After waiting a little over 30 minutes in intermittent downpours last Saturday, and signing a waiver to enter the active construction site, visitors were greeted by an almost sickly sweet odor—a remnant of the refinery's earlier days (the factory has been vacant since 2004). Scattered throughout the massive, five-story space, fifteen life-size sculptures made from molasses depict child laborers carrying baskets and stalks of sugar cane. The sculptures will slowly melt where they stand as the weather gets warmer. At the far end of the space, a towering, sugar-coated sphinx crouches confidently, and perhaps, defiantly. Nude, aside from a mammy-style kerchief wrapped around her head, the sphinx is four-stories high and 75 feet long. The title of the work, A Subtlety, references elaborate sugar sculptures from the Middle Ages that served as centerpieces for the dinners of the wealthy. The subtitle of the exhibition: an Homage to the unpaid and overworked Artisans who have refined our Sweet tastes from the cane fields to the Kitchens of the New World on the Occasion of the demolition of the Domino Sugar Refining Plant reflects on the history of the Domino factory while addressing the connection between sugar production and slavery.

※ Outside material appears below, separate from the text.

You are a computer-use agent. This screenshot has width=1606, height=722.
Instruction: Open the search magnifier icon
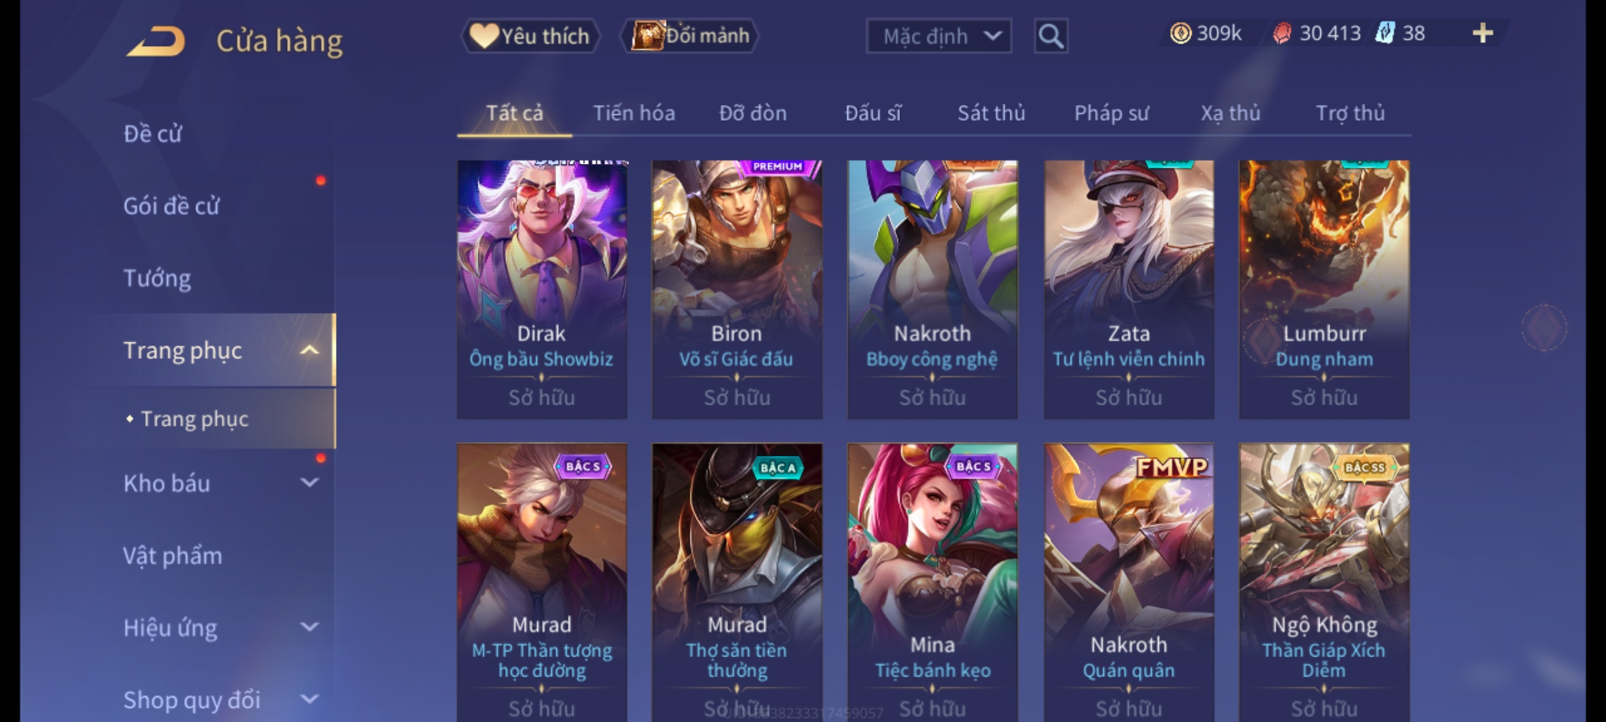1051,36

Thanks to Creative Time and Walker, the Domino Sugar Factory, which will be soon be demolished to make way for residential and commercial developments, is making a grand exit from Williamsburg after more than 120 years. A Subtlety is a commanding and thought-provoking installation. My one qualm with the exhibiton was all the sexy selfies people insisted on snapping—posing like they were licking the sphinx's derriere or groping her breasts, pretending to take a bite of the sculptures of the child laborers, and preening for vacant-faced "fashion" photos. Seriously?! Artwork representing oppression and exploitation shouldn't be trivialized like this. Walker and her work warrant more respect and contemplation. Learn more at creativetime.org and nytimes.com. Through July 6th.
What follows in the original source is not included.